-------- Stored data --------

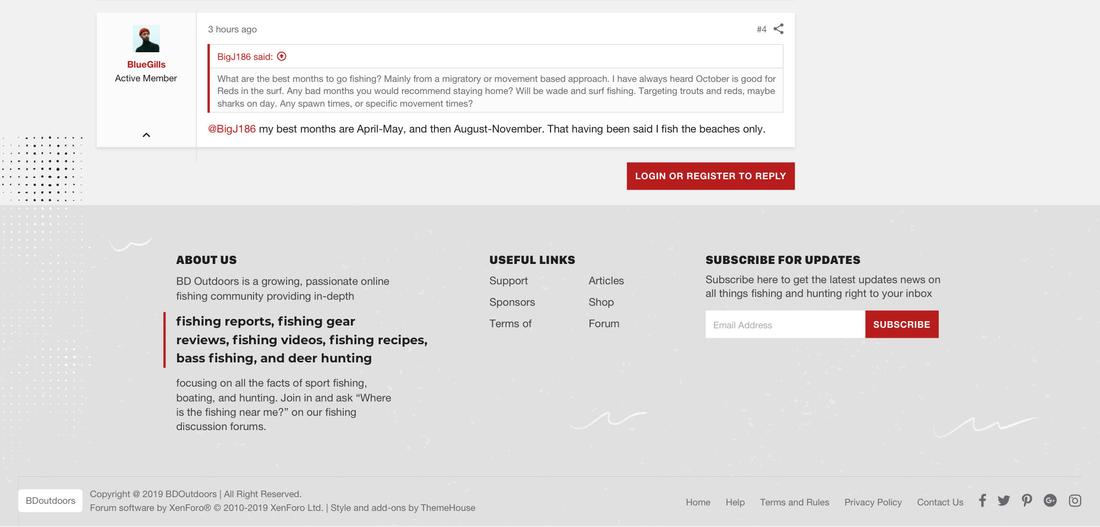This screenshot has height=527, width=1100.
Task: Jump to quoted post via arrow icon
Action: coord(282,57)
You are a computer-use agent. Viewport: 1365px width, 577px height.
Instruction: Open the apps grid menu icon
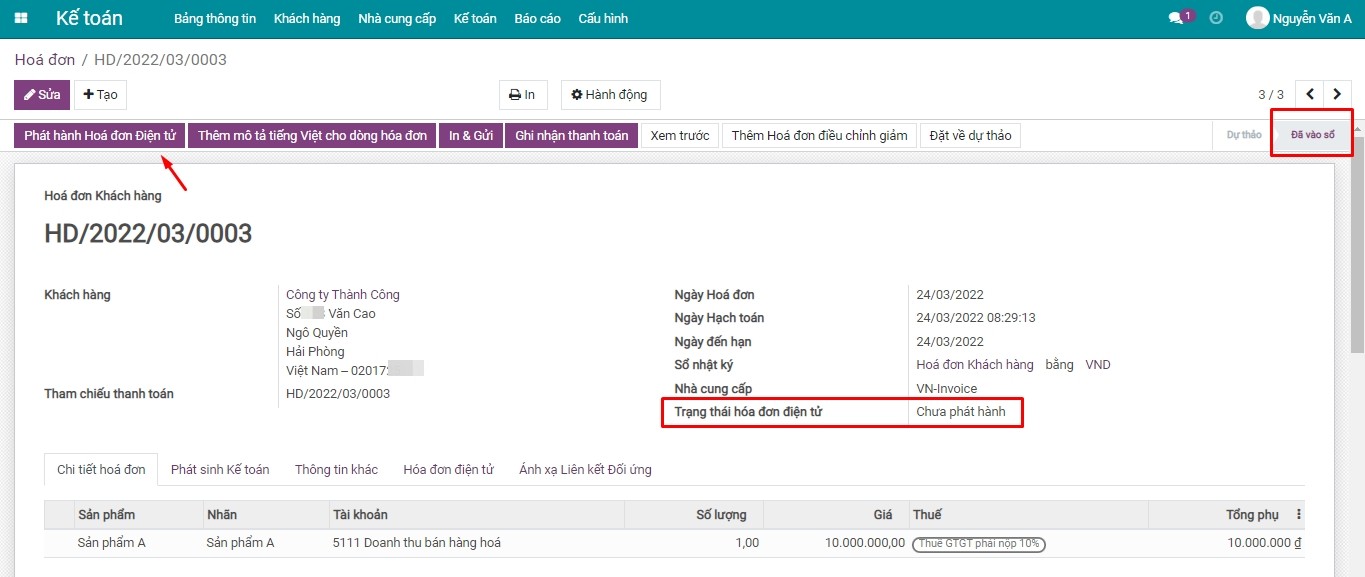pos(21,19)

--------

Try it:
Lines starting at the one with "You are a computer-use" and ending at the last line of the entries above must be restated word for word, with pictures omitted.

Task solution:
You are a computer-use agent. Viewport: 1365px width, 577px height.
Instruction: Open the apps grid menu icon
pos(21,19)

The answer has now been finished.